I can recommend this kit for a case/fan: http://shop.abopen.com/ - that fan is enough to keep everything feeling cool to the touch.

The design is on Github too, if you want to do your own (and if nothing else the instructions shows you how to hook up a 5v fan directly to the board)

It takes some assembly and very light soldering, but not more than that you can get away with any crappy soldering iron and ideally a pair of wire cutters (but scissors will do)

acomjean · on April 29, 2014

Very useful, especially the 5v on the board. Might have missed that. Thanks

jevinskie · on April 29, 2014

Uhh... what am I supposed to do with the case that Adapteva has shipped (awaiting arrival) me? The quick start says I need a fan but I do not see any place on the Adapteva case for such a fan. [0,1] Am I supposed to cut and craft the first-party case to work within the documented requirements? =[

[0]: https://cdn.shopify.com/s/files/1/0230/6005/products/Case4_g...

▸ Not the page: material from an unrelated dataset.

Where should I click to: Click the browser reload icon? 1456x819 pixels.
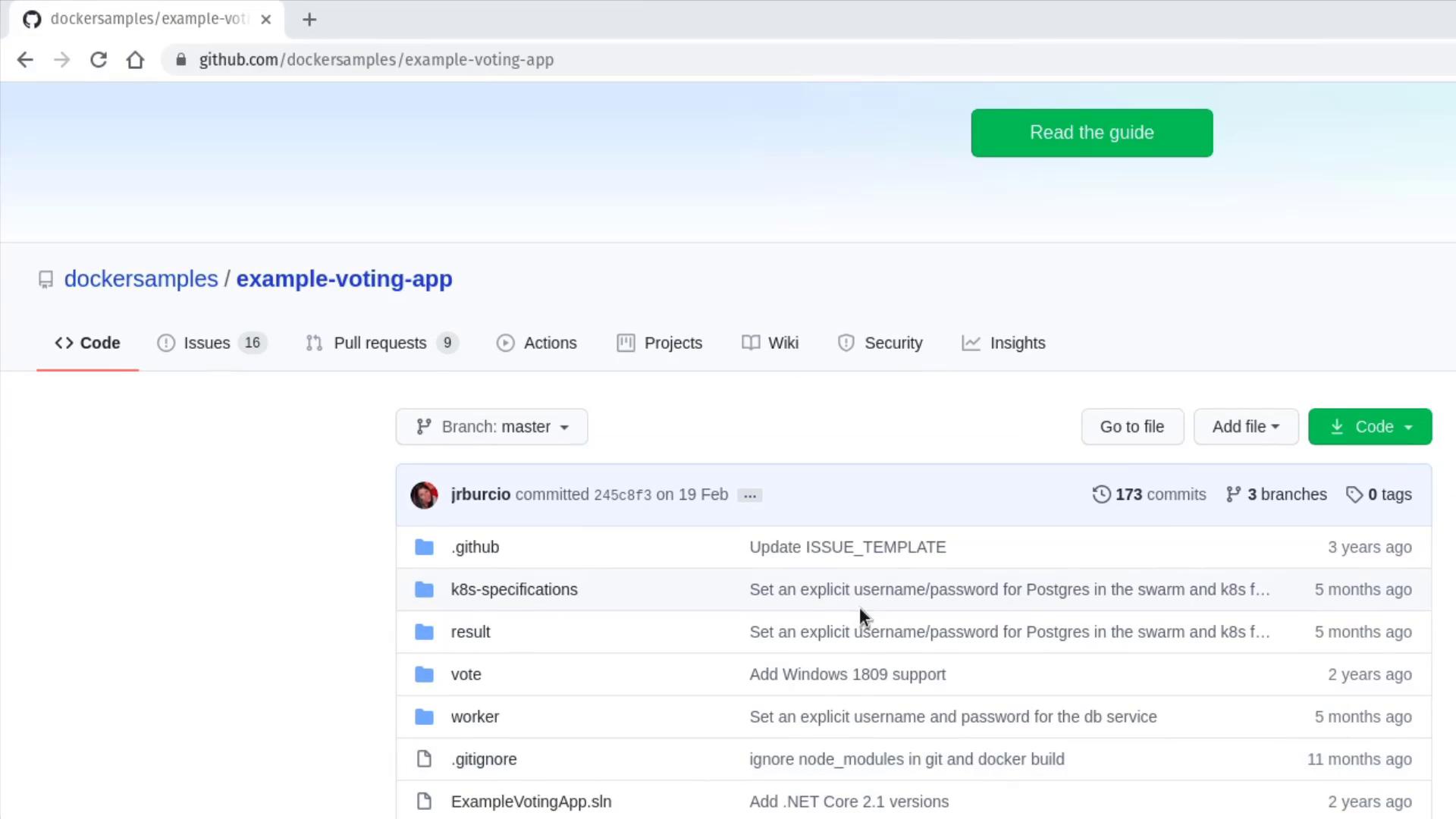point(99,60)
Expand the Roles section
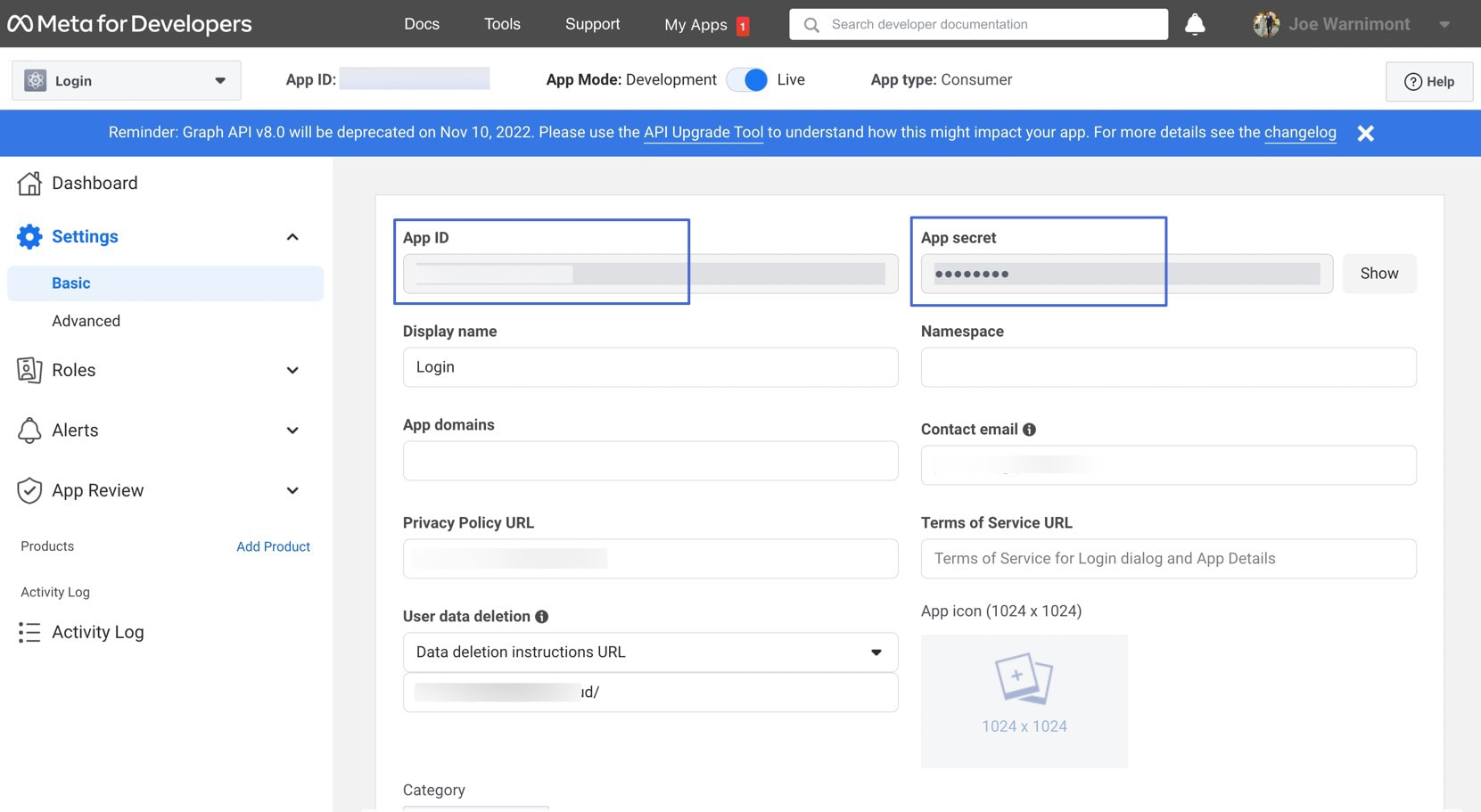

[1]: https://cdn.shopify.com/s/files/1/0230/6005/products/case3_3...

Edit: I just noticed that the two cases I posted actually differ. Perhaps the design was not yet settled and they have added provisions for a fan. Does anyone know what the cases that are actually shipping look like?

ccozan · on April 29, 2014

Well Erlang could run, after all they supply a Ubuntu distro for it. However, you cannot run Erlang on the Epiphany, you need to code some BIFs to take advantage of the multitude of cores.

wtracy · on April 28, 2014

Mine arrived last Saturday, so I can confirm it does exist!

rposborne · on April 28, 2014

Yup, they just shipped mine on saturday. Think they are about to backer 3000 now.

qdog · on April 29, 2014

I can confirm they have made it to backer #3811 as of last Friday for shipping, hoping it arrives sometime this week.

vidarh · on April 29, 2014

I have received my two. They're still working through the backlog.